The current hardware is "board 2.0". This board was build as a prototype to evaluate the functionality and performance of this platform. It has no major bugs and we got it up running quickly. It was successful in that it showed that the platform is suitable for our application and that all the basic hardware-concepts are ok.
However this is not our final hardware. There are a few minor problems with that board and we want to implement some circuits different next time. We also want to increase the level of integration and use more smd-parts in order to reduce board-space. This has lead to the ongoing development of "board 2.1". The new board will be available early this century. Some material related to current design-efforts can be found in section 3 of this web-page, "additional material". Unless you are willing to heavily modify your hardware for compatibility in the future, dont build a "board 2.0" and wait for the "board 2.1"-design instead.

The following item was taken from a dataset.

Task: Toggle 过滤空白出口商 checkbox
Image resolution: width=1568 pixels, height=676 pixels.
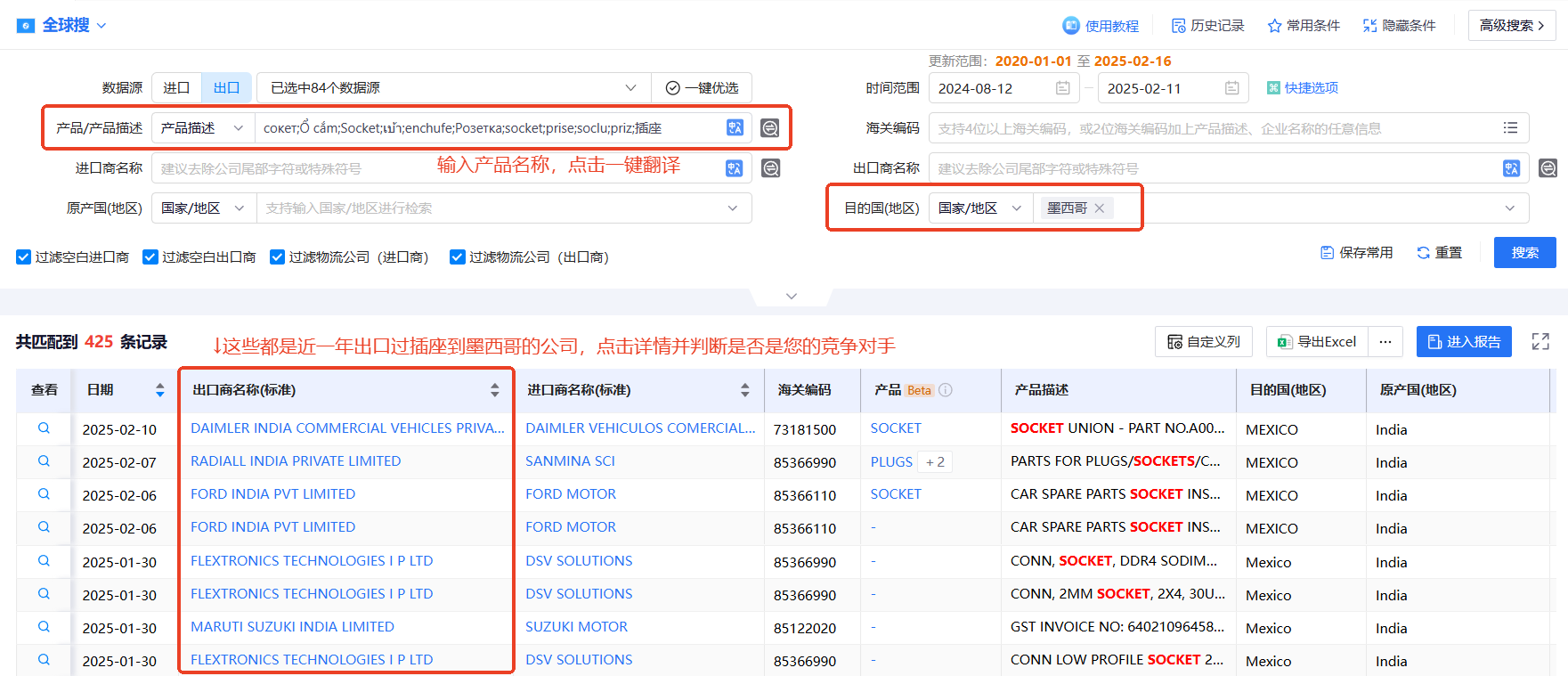Action: tap(150, 257)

This section provides all the files necessary to build and understand the
current HLB firmware.
This includes sources for the boot-loader, the main "application program" and anything else needed.
To download software for your hosts GNU toolchain see section 3.3.
The software contained in this sections is at this point rather useless for the general user wishing to make a secure phone call. These are development shapshots useful for developers working on this project. Other people might find it of value for a detailed understanding of the machine.
This section contains additional material usually not present on the projects main web-page. This includes additional peripheral devices not part of the "main-board"-hardware, infos on LINUX and RTEMS ports to the HLB, very new updates for parts of the HLB-firmware and similar material.
Here is some additional hardware you might consider using with your HLB.
This section contains information on how to build a hardware random random number generator. Such a device is necessary to generate huge amounts of cryptographic secure random bits, needed for key generation and some cryptographic protocols.
The device shown here should be used with every HLB. While there are other methods to generate random bits, they can not really be secure in the absence of a source of significant entropy in the system. The HLB main-board has an input-pin for this purpose, you should connect an external source of analog noise to this pin. And this is where this circuit connects to. This random number generator is a small stand-alone device delivering analog noise.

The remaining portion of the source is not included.